Barry Bank carried off the Duke’s superficial gallantry with cynical ease and complacent grace. The top notes glided; the tone rang brightly. He sounded almost too good to be true; it was no wonder the unworldly Gilda was enrapt.

Peter Rose’s Sparafucile was an embodiment of dark menace. His cavernous bass suggested a man who knows he is damned but who, like an East-End gangster, adheres to a mysterious but steadfast code of honour. Rose cautiously negotiated his contract with the equally villainous jester, as if feeling through the darkness of a moral quagmire.

As Gilda, Anna Christy brought an alluring richness but not the necessary naivety to the role. The tone was appealing and the coloratura accurate and florid, richly expressive of her love for her father. But Christy lacked the tender, childlike simplicity of one who does not even know her father’s name. ‘Caro nome’, in which Gilda reflects on the name of the one who has first awoken her to love, was vocally accomplished but did not always match superlative technique with psychological expression.

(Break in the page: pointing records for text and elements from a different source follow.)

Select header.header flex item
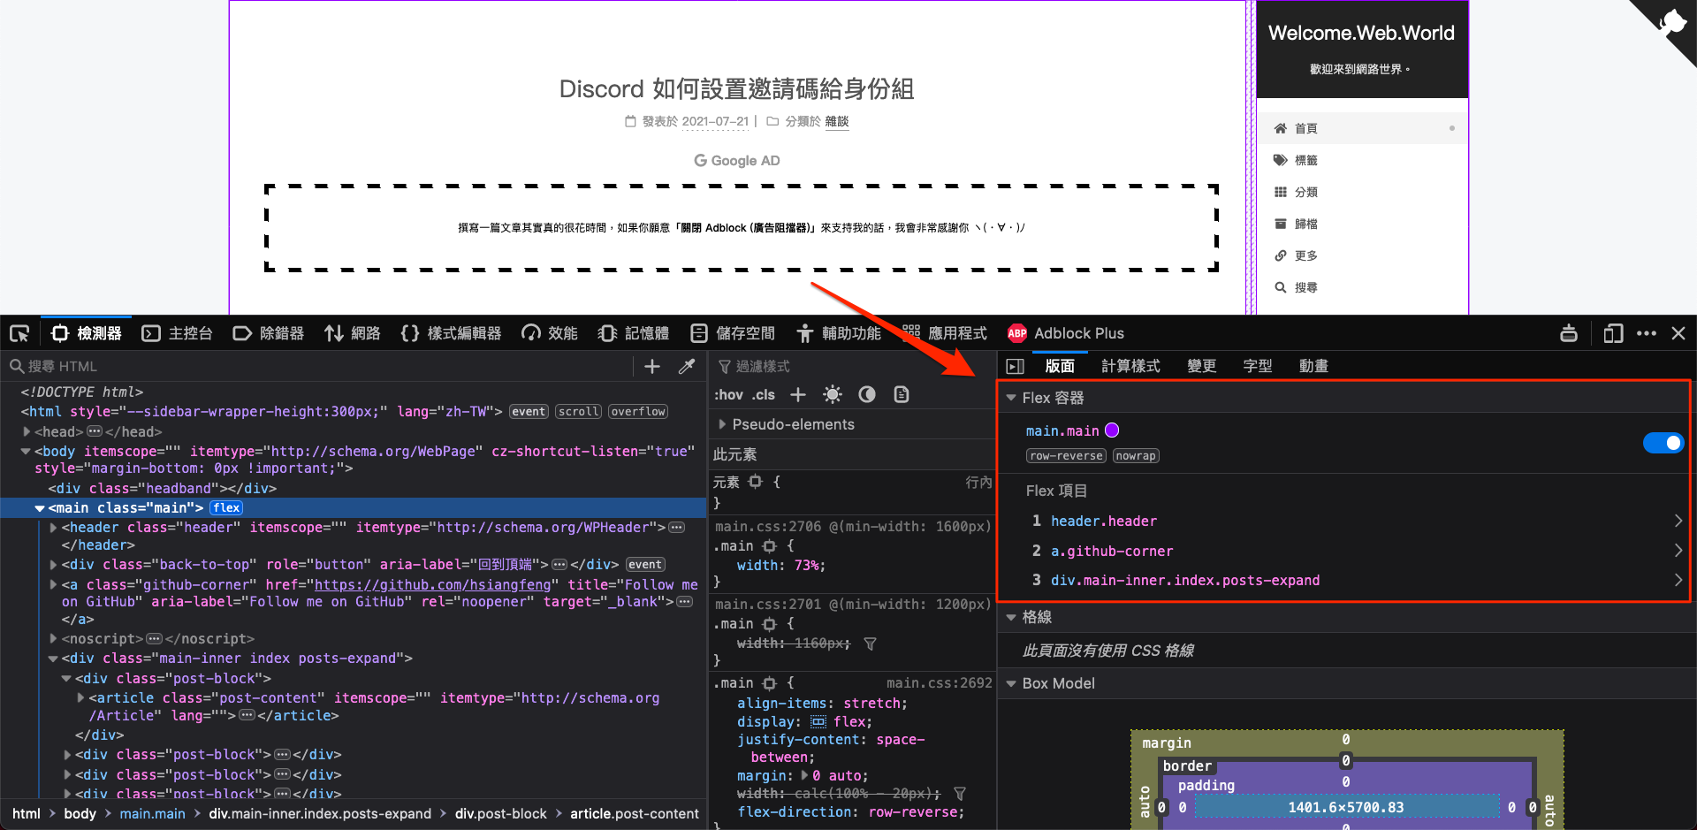The image size is (1697, 830). pyautogui.click(x=1103, y=521)
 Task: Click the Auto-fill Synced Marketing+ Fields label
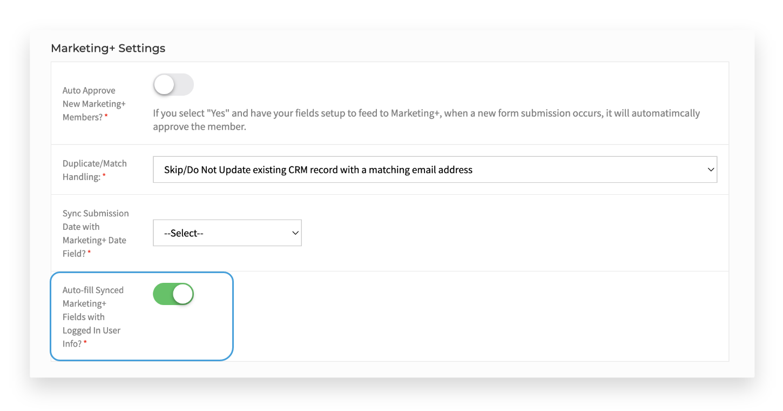92,316
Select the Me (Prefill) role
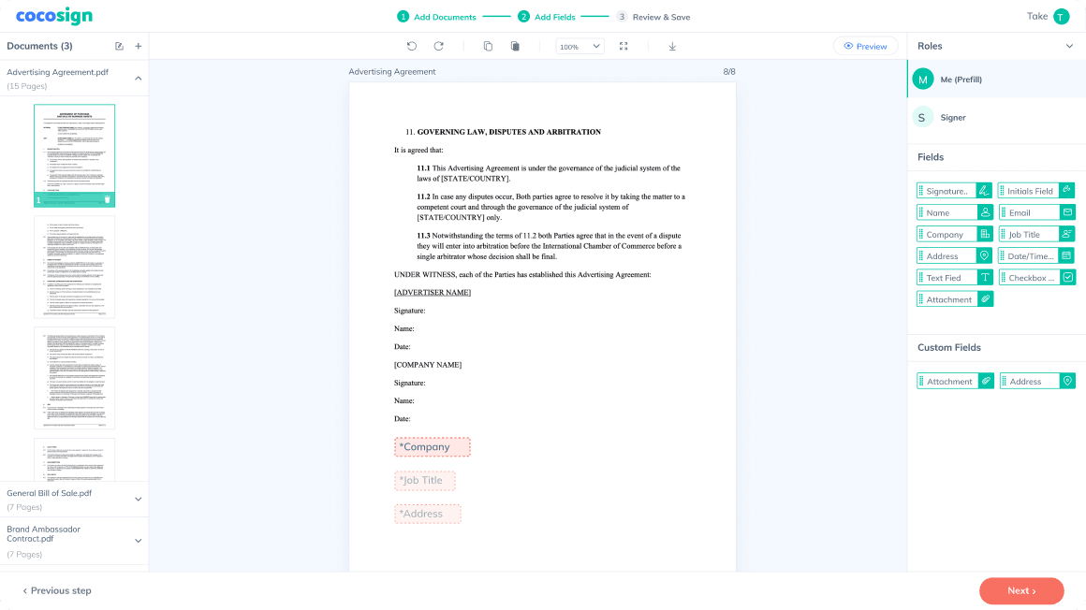1086x610 pixels. pos(961,80)
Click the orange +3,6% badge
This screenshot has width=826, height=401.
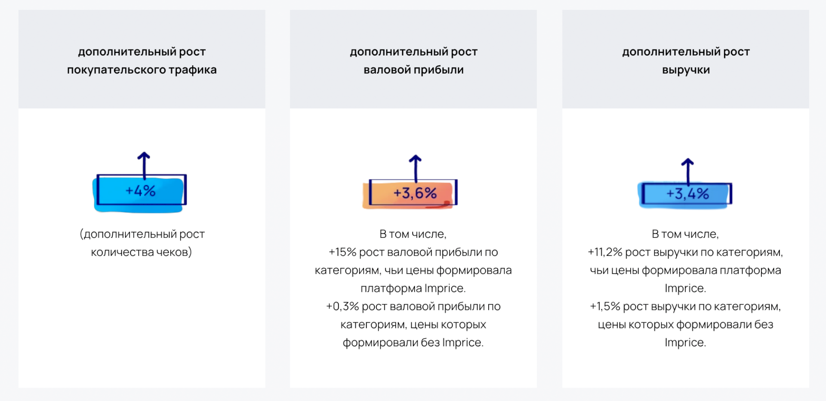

Justina Gringyte (Maddalena), Diana Montague (Giovanna) and David Stout (Monterone) made strong contributions also. The male chorus remained on-stage throughout and sang virulently; but their sexual voyeurism, the lynching of Monterone, and their indulgence is outlandish sexual display when Gilda was murdered seemed oddly out-of-place in a gentleman’s club - especially when, in the latter instance, moments before they had been sedately reading the newspapers …

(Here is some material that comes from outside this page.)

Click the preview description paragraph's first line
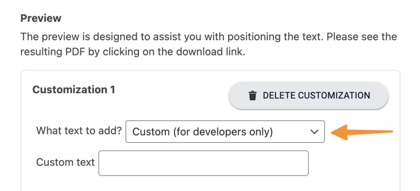The height and width of the screenshot is (191, 420). [208, 37]
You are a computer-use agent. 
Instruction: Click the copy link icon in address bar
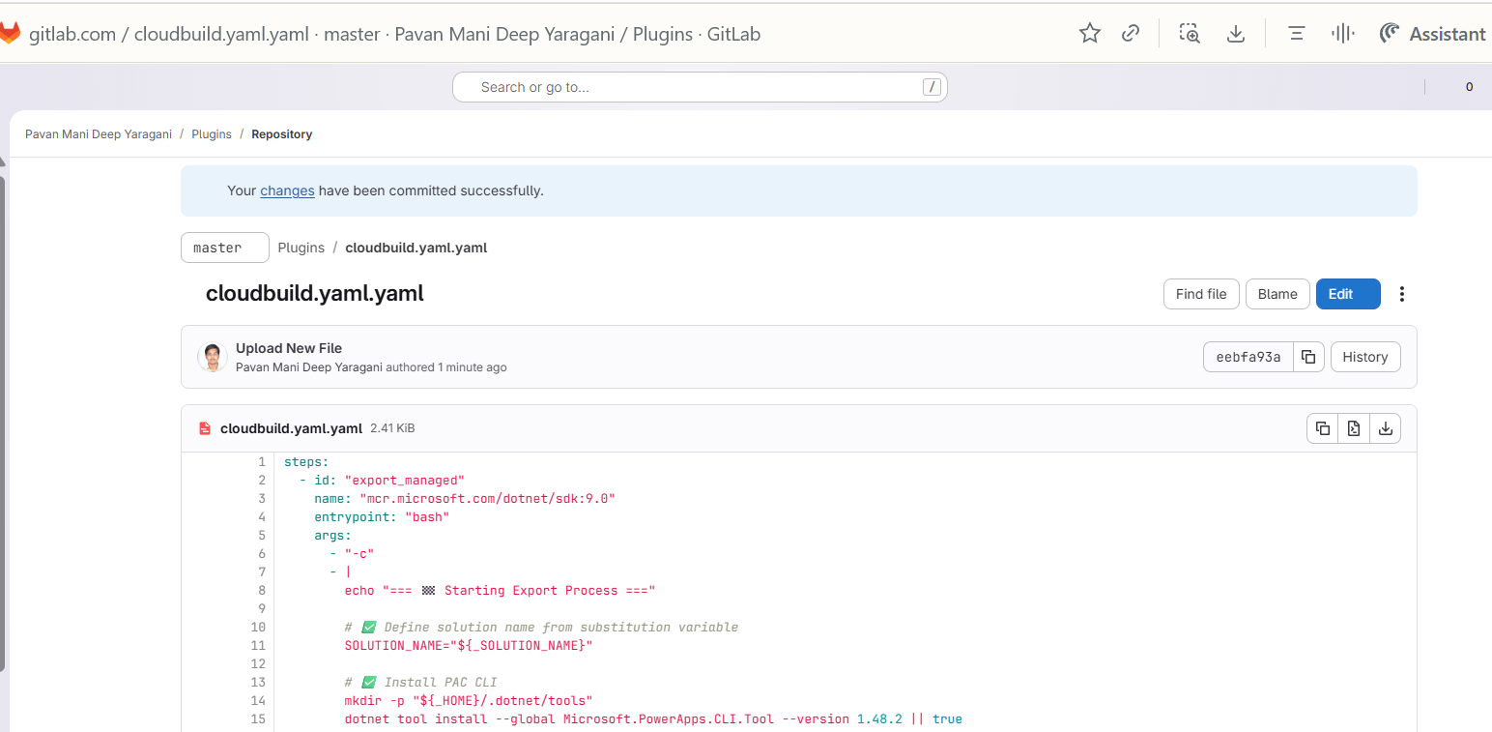[x=1130, y=34]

Overall, a major problem was that despite the tense and visceral musical fabric drawn from the orchestra by conductor Graeme Jenkins, the dramatic momentum was weak. Too often Rigoletto was to be found asleep in the chair and the scene changes were clunky. Thus, there was a noticeable hiatus between the two scenes of Act 1: we stared at gauzy black curtain while furniture was shifted noisily shifted beyond. Moreover, too often innermost conversations were presented in a dislocated manner. For example, when Gilda and Rigoletto conversed earnestly and intimately they were placed at opposing extremes of the fore-stage, facing the audience. If they cannot connect with each other, how can we emphasise with their tragedy?

In Verdi’s score, after the conventional operatic ‘last breaths’, Gilda is granted a conventional ‘resurrection’: the nineteenth-century heroine’s standard final words of forgiveness and self-condemnation. Verdi’s opera must close with Rigoletto’s wild cry of grief and despair: ‘The curse is fulfilled.’ But, Alden’s Gilda rises like an angel and floats towards a glaring light, presumably to join her mother in the afterlife. Alden declares that Rigoletto is an ‘incendiary work’; but, here he unequivocally quenches the fire. The cold brightness that illuminates Gilda’s final steps ‘blinds’ us - the black veil that has separated us from the action has smothered the flame of sympathy too.

Claire Seymour

Cast and production information:

Duke of Mantua, Barry Banks; Rigoletto, Quinn Kelsey; Gilda, Anna Christy; Sparafucile, Peter Rose; Maddalena, Justine Gringyte; Giovanna, Diana Montague; Count Monterone, David Stout; Marullo, George Humphreys; Borsa, Anthony Gregory; Count Ceprano, Barnaby Rea; Countess Ceprano, Susan Rann; Page, Joanne Appleby; Usher, Paul Sheehan; Conductor, Graeme Jenkins; Director, Christopher Alden; Designer, Michael Levine; Lighting Designer, Duane Schuler; Orchestra and Chorus of English National Opera. English National Opera, London Coliseum, Thursday 13th February 2014.